QUOTED PASSAGE:
Novels, science fiction, fantasy, etc. were not on my permitted reading list as a child or a teenager. That drove me to books on war, torture, weapons, prison camps and other things. Presumably these were permitted because as history they were stamped safe. They were facts, reality, some variants of true things.
While I now disagree with some of those prohibitions getting to that point was laborious, and one I am not entirely free from. Fearful of angering God by wasting my time with novels I found that I could read classics, like those of Charles Dickens and mentally “get away” with it. Guilt did not send itself chewing about my moments if I was reading these things.
One day I stumbled across a shorter Dickens novel: Hard Times, and I copied below a vignette from its second chapter. When I read this passage for the first time I found a magnetism in it and one that has remained to this day. Why was I drawn to it such that I read and re-read especially this part of chapter 2? Why has it made it into a Sunday school lesson decades later? Well, facts were safe territory, sanctified even. Truth was embodied by crystals of fact. Oh, how the Gradgrind-Bitzer interaction resonated with me.

THE TASK:
Write the next part of the essay on childhood reading limits and Dickens's Hard Times, starting after its final sentence.

ROWS:
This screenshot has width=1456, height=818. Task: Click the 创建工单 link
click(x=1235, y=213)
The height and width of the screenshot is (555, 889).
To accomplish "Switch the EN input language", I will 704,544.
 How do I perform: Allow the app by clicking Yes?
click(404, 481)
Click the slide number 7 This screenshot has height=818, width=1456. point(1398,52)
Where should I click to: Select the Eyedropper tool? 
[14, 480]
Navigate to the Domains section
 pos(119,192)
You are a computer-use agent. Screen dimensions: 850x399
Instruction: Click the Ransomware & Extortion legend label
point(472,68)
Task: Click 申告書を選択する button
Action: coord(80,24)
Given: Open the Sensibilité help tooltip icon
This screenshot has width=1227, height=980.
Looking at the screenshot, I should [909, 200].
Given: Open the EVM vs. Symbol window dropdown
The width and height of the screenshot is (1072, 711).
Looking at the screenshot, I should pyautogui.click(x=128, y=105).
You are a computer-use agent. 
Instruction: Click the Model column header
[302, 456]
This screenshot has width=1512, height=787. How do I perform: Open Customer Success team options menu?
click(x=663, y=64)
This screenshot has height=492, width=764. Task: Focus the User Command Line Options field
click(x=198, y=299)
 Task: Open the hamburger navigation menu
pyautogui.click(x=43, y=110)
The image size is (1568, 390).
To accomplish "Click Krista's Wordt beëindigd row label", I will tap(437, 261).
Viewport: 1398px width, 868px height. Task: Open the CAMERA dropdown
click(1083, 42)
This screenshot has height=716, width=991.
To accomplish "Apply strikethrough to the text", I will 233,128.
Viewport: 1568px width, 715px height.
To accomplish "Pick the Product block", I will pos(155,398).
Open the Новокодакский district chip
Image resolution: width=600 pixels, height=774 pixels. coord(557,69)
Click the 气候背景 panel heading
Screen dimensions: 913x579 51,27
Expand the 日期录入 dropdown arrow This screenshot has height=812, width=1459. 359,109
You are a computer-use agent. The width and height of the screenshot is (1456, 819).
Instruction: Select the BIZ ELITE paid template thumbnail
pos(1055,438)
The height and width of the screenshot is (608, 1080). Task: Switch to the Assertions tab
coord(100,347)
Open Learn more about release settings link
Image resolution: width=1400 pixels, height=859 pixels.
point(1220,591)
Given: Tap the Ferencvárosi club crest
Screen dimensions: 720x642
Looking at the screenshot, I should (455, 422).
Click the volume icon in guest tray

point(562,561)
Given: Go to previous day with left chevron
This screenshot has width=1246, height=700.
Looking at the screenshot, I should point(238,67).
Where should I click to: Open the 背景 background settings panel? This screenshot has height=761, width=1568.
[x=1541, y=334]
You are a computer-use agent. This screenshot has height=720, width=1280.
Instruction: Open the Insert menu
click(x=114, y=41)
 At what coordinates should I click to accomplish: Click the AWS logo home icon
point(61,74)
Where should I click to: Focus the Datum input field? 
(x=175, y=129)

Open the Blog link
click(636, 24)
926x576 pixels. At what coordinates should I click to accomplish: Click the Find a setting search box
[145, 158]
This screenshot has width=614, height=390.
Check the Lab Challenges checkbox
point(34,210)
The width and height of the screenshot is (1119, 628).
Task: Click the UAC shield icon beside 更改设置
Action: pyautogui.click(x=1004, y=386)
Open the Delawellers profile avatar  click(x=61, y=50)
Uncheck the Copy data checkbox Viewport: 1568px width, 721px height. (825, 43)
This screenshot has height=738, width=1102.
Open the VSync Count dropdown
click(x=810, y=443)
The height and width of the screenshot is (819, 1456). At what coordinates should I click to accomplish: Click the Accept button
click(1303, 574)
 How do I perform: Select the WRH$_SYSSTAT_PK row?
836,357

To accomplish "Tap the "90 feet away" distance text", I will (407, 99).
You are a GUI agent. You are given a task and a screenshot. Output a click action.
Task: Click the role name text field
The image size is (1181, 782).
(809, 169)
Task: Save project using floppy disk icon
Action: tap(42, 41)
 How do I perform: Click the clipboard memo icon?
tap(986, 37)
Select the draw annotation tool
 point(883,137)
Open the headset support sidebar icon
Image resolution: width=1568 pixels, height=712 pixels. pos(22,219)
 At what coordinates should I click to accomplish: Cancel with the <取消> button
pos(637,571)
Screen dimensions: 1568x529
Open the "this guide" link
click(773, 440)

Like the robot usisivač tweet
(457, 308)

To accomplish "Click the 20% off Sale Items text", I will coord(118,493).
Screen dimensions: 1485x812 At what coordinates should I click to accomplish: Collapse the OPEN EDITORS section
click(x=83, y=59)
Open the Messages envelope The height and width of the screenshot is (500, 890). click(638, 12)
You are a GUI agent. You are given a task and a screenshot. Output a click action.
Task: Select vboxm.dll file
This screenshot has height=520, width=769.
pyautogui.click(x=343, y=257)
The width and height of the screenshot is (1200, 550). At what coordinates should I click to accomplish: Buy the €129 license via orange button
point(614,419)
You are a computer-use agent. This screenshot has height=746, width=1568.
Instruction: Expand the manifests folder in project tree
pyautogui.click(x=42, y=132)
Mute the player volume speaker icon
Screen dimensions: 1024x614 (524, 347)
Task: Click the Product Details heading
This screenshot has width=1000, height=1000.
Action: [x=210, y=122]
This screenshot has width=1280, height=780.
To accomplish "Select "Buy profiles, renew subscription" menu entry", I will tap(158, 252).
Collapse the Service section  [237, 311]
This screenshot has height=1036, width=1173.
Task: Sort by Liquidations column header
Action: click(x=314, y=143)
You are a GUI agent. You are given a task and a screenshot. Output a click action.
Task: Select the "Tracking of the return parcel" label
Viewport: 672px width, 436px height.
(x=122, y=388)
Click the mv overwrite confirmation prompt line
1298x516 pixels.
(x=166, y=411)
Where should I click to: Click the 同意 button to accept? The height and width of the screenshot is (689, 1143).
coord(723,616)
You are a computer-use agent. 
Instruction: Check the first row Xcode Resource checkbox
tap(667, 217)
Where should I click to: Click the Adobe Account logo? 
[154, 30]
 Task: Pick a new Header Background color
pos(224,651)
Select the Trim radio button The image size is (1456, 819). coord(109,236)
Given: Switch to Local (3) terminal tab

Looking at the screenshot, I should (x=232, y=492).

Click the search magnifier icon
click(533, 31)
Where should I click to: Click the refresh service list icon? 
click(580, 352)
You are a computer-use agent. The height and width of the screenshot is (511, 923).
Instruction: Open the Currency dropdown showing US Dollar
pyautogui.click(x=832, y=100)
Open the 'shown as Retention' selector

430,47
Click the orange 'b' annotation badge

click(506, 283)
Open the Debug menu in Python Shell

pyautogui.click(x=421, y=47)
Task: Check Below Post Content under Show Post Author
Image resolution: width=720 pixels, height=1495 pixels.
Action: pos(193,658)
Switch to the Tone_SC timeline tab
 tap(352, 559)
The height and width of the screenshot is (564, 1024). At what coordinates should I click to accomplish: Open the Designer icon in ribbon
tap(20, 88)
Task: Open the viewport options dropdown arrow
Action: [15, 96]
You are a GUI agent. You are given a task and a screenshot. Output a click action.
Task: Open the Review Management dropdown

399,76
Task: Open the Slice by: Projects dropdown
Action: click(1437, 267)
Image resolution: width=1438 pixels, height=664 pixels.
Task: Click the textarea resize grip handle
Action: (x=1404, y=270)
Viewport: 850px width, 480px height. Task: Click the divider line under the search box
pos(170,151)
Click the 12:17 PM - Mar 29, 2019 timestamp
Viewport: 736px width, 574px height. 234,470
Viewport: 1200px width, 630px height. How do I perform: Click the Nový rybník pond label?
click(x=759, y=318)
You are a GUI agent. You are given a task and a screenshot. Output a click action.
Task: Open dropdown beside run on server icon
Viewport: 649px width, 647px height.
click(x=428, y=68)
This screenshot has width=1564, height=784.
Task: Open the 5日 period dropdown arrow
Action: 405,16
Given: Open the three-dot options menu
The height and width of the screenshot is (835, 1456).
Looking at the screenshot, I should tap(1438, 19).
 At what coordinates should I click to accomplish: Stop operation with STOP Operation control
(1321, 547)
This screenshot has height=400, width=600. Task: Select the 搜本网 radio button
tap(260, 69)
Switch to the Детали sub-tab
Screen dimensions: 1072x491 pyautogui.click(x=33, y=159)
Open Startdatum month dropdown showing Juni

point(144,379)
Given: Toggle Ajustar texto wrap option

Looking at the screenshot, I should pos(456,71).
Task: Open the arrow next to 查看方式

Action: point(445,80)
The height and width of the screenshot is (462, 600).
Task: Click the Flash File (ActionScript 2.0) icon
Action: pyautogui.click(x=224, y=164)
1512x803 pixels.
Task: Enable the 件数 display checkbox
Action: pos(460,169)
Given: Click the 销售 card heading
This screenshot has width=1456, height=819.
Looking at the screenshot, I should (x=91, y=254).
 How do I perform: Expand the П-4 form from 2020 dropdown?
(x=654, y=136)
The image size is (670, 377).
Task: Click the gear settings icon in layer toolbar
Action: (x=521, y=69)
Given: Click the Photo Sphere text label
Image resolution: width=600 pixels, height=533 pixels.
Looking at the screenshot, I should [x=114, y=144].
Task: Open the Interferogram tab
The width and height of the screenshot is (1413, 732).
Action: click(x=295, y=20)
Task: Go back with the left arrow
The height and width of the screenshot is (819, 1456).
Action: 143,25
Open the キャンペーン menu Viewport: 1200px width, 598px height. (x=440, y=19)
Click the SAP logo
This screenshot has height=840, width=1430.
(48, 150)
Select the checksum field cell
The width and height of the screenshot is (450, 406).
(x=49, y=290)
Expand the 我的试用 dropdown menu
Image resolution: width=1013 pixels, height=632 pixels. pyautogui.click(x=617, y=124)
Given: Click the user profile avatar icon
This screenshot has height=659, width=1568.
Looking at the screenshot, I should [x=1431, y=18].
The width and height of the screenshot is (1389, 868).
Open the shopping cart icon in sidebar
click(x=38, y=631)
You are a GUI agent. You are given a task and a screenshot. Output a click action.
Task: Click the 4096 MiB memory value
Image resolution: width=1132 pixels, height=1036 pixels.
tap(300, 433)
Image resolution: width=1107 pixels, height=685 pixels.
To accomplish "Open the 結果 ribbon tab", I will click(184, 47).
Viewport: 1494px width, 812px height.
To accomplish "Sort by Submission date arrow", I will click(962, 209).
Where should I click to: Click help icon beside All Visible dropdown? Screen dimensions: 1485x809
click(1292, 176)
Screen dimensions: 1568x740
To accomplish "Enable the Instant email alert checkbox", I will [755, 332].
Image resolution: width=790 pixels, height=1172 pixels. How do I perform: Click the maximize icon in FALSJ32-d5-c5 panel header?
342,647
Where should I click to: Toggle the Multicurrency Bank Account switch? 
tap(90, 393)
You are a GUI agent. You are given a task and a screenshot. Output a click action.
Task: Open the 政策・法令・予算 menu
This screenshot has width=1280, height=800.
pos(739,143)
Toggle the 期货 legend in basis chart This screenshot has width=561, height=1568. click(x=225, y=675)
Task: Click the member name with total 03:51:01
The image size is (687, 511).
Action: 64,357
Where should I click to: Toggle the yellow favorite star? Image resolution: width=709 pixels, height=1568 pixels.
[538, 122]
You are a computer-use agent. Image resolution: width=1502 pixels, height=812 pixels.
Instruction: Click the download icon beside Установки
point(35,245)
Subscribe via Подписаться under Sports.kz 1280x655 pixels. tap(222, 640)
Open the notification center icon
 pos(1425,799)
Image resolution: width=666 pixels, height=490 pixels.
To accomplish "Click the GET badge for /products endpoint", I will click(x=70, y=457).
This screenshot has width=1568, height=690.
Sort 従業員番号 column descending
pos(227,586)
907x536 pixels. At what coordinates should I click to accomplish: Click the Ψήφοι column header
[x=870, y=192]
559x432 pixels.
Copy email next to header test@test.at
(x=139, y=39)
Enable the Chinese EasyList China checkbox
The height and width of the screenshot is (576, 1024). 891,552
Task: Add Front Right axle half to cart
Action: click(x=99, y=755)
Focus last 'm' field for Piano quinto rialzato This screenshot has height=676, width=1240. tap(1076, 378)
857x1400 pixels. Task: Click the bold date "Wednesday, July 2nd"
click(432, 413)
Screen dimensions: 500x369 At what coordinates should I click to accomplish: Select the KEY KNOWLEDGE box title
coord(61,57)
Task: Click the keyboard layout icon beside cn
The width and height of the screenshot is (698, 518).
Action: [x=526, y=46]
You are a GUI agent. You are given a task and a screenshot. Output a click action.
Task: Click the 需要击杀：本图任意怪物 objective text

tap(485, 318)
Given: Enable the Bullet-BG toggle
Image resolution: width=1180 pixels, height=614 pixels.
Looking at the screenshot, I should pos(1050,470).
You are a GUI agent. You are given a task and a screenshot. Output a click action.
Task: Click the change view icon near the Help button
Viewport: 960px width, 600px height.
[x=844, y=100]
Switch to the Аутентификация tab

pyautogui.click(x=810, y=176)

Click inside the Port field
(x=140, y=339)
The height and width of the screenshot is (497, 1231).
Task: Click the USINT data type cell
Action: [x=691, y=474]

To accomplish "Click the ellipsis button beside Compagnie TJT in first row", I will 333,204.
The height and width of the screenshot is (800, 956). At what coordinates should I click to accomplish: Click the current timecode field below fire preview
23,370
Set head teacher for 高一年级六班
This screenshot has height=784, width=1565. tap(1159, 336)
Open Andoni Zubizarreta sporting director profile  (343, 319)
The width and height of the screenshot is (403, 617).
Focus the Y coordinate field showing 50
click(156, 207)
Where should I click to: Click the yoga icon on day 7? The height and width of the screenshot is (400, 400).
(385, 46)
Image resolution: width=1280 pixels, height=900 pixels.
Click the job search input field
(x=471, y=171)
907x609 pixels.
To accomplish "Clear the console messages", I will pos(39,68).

WRITTEN REPLY:
The second chapter, entitled “Murdering the Innocents,” starts by the introduction of a fictitious albeit stereotyped 19th century British school teacher named Thomas Gradgrind.
“Bitzer, your definition of a horse…”
“Thomas Gradgrind, sir. A man of realities…of fact and calculation. A man who proceeds upon the principle that two and two are four, and nothing over, and who is not to be talked into allowing for anything over…”
“…Thomas Gradgrind now presented Thomas Gradgrind [himself] to the little pitchers [children] before him, who were to be filled so full of facts.
Indeed, as he eagerly sparkled at them…he seemed a kind of cannon loaded to the muzzle with facts, and prepared to blow them [the children] clean out of the regions of childhood at one discharge. He seemed a galvanizing apparatus, too, charged with a grim mechanical substitute for the tender young imaginations that were to be stormed away.
‘Girl number twenty,’ said Mr. Gradgrind, squarely pointing with his square forefinger, ‘I don’t know that girl. Who is that girl?’
‘Sissy Jupe, sir,’ explained number twenty, blushing, standing up, and curtseying.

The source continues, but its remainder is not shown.